The 28th Conference of the Parties (COP 28) began in Dubai, in the United Arab Emirates, last week, with 197 countries being represented there. It is set to continue its proceedings until December 12. The hope of the attendees, policymakers, activists, NGOs, and other representatives at the conference is that COP 28 will manage to deliver tangible results needed to arrest the global warming and climate change that is affecting our planet. According to the latest estimates, 2023 has been the warmest year on record, with temperatures averaging 1.43 degrees Celsius above the 1850-1900 pre-industrial period, and 0.1% higher than the averages recorded in 2016, the warmest year on record until now.
So far, some initial agreements have started to emerge from the conference. The UAE intends to leverage its position as host to engage participating delegations in oil and gas agreements with 15 different nations. For example, oil producing giants such as Exxon, Aramco, Occidental and others pledged to stop adding to planet-warming gases by 2050. Additionally, 22 nations, including the UK, France, and the US, have committed to tripling their nuclear capacity in a concerted effort to reduce reliance on fossil fuels.
Finally, and perhaps most importantly, a “loss-and-damage” fund that will provide essential finance to countries most impacted by climate change has attracted more than USD 400 million in pledges. According to press reports, the UAE and Germany have pledged USD 100 million each to the fund; other EU members have together promised USD 125 million, and the UK around USD 50 million. The United States pledged USD 17.5 million and Japan USD 10 million.

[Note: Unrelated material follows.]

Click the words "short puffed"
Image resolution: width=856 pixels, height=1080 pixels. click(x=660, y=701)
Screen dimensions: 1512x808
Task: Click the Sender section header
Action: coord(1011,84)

The fund will be administered from the World Bank in Washington DC until a more permanent host country and institutions is found.
This is certainly a positive start to the conference, but one wonders whether more concrete results will be achieved, for example by signing legally binding deals, such as the Paris Agreement signed in 2015, which was a binding international treaty which aims at limiting the global temperature increase by 2030 to 1.5 degrees Celsius compared to pre-industrial levels. We are a bit sceptical that agreements of this kind will be made. As we discussed in our recent column, while US President Biden and Chinese President Xi Jinping made some loose agreements on climate during their recent bilateral meeting at the APEC in San Francisco, neither of them will attend the COP 28 in Dubai. No international agreement on climate change can be effective if the two major, and most polluting, countries in the world don’t commit to it.
And this is where the long-term issue of climate change also becomes intertwined with short-term political dynamics. In fact, after the 2016 US Presidential election, when Donald Trump was elected president, one of his first acts was withdrawing his countries from the Paris Agreement. In June 2017, Trump then announced that the United States would cease all participation in the 2015 Paris Agreement on climate change mitigation, contending that the agreement would “undermine” the US economy and put the US “at a permanent disadvantage.” Conversely, one of the first actions by President Biden was to re-join the Paris Agreement, in February 2021. Needless to say, if Trump were to be elected president in November 2024, it is well possible that he would withdraw the US from that agreement again. The US presidential race will certainly be fought on environmental issues and their implications for the US economy, among other issues.